Former President Donald Trump’s second impeachment trial is scheduled to begin tomorrow.
The overall impeachment process laid out in the Constitution is relatively simple: President commits “high Crime or Misdemeanor,” House votes to impeach, Senate conducts a trial.
Those overall contours are constant. But there’s no such thing as a routine impeachment.
The one Trump faces now, after inciting a riotous mob to attack the Capitol, is unprecedented in all sorts of ways, which means the process will feel entirely new and different from the one we saw in late 2019 around the Ukraine investigation.
Here’s another look at the impeachment process as it is spelled out in the Constitution and how it applies to this second impeachment of Trump, in which a US President is accused for the first time of inciting violence against another branch of government.
What is Trump accused of doing?
There was a lot of debate during Trump’s first impeachment and trial about whether the pressure he exerted on the President of Ukraine amounted to “high Crimes and Misdemeanors” or simply a set of policies.
This time, while there’s an argument he committed treason, Democrats in the House have alleged Trump “engaged in high Crimes and Misdemeanors by inciting violence against the Government of the United States.”
Read the entire thing here.
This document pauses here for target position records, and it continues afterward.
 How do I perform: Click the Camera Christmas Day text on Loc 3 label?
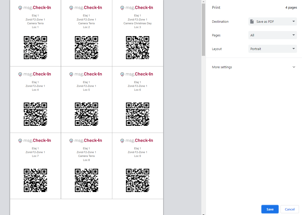[137, 23]
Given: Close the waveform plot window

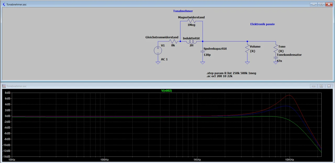Looking at the screenshot, I should click(329, 86).
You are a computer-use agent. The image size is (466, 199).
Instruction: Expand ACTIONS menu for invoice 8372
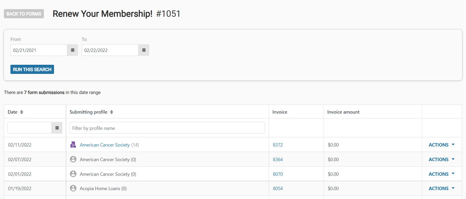441,145
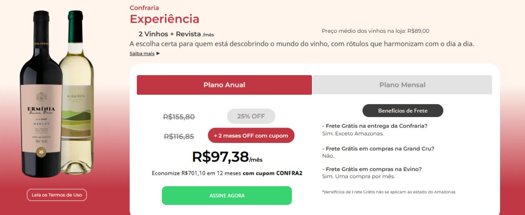The width and height of the screenshot is (525, 215).
Task: Click the Frete Grátis na Evino question
Action: click(375, 169)
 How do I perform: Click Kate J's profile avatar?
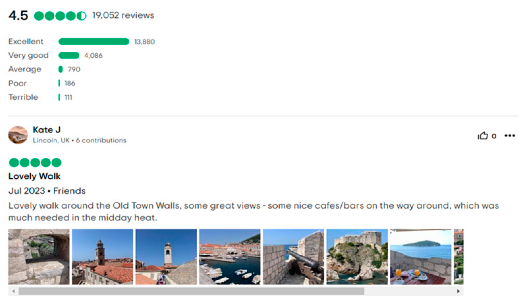click(x=18, y=135)
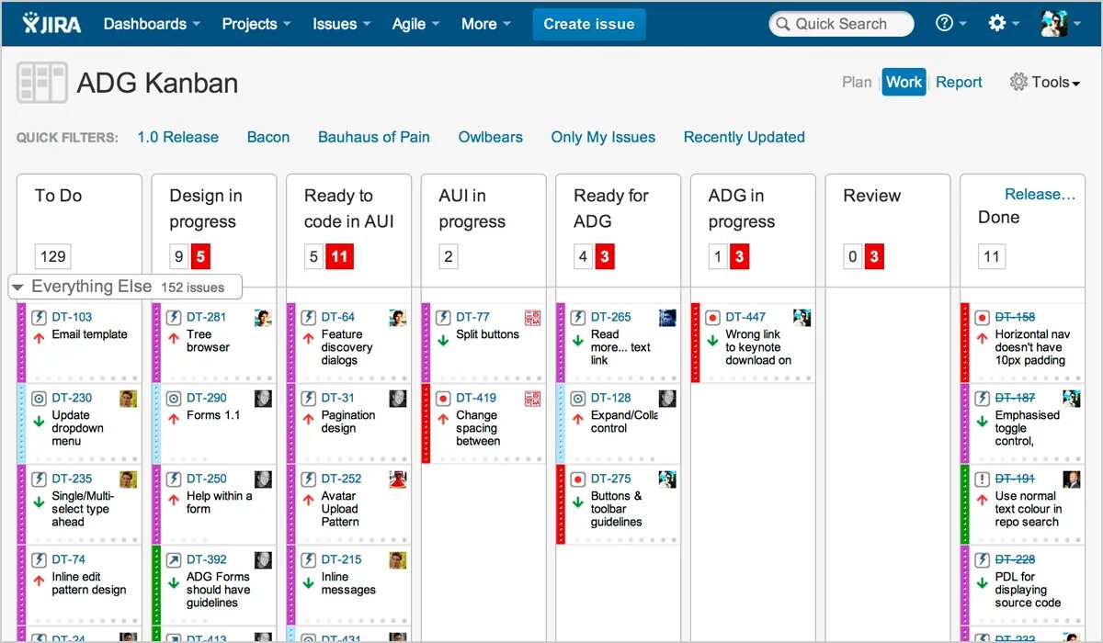
Task: Collapse the Everything Else swimlane
Action: 17,288
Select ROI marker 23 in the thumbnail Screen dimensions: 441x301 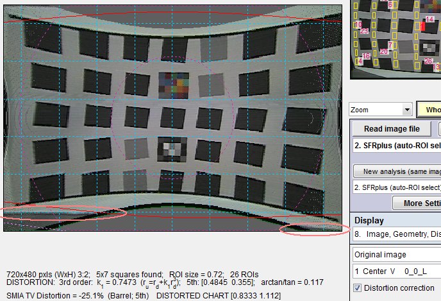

It’s short.
What does that mean for Trump this time?
Getting from Trump’s misdeed to impeachment proceedings in the House took 86 days in 2019.
It took just a week in 2021.
The House can essentially impeach at will. While there are precedents in place around instigating the impeachment process and utilizing House committees to investigate whether impeachable offenses occurred, none of that is necessarily required. And Democrats, moving quickly, aren’t going to burden themselves by dragging this out.
And why bother with an investigation when this time Trump did it on TV? In that first effort, the details of Trump’s pressure on Ukraine leaked out over the course of weeks and built into Democratic support to launch and conduct an investigation and, ultimately, to impeach him.
Trump’s time in office expired at noon on Jan. 20, House Speaker Nancy Pelosi also gave Trump and Vice President Mike Pence the option of avoiding impeachment if either Trump resigned or Pence mobilized the Cabinet to use the 25th Amendment to remove him from office.
When those two offramps were ignored, Democrats in the House moved quickly toward impeachment and the first post-presidential impeachment trial in US history.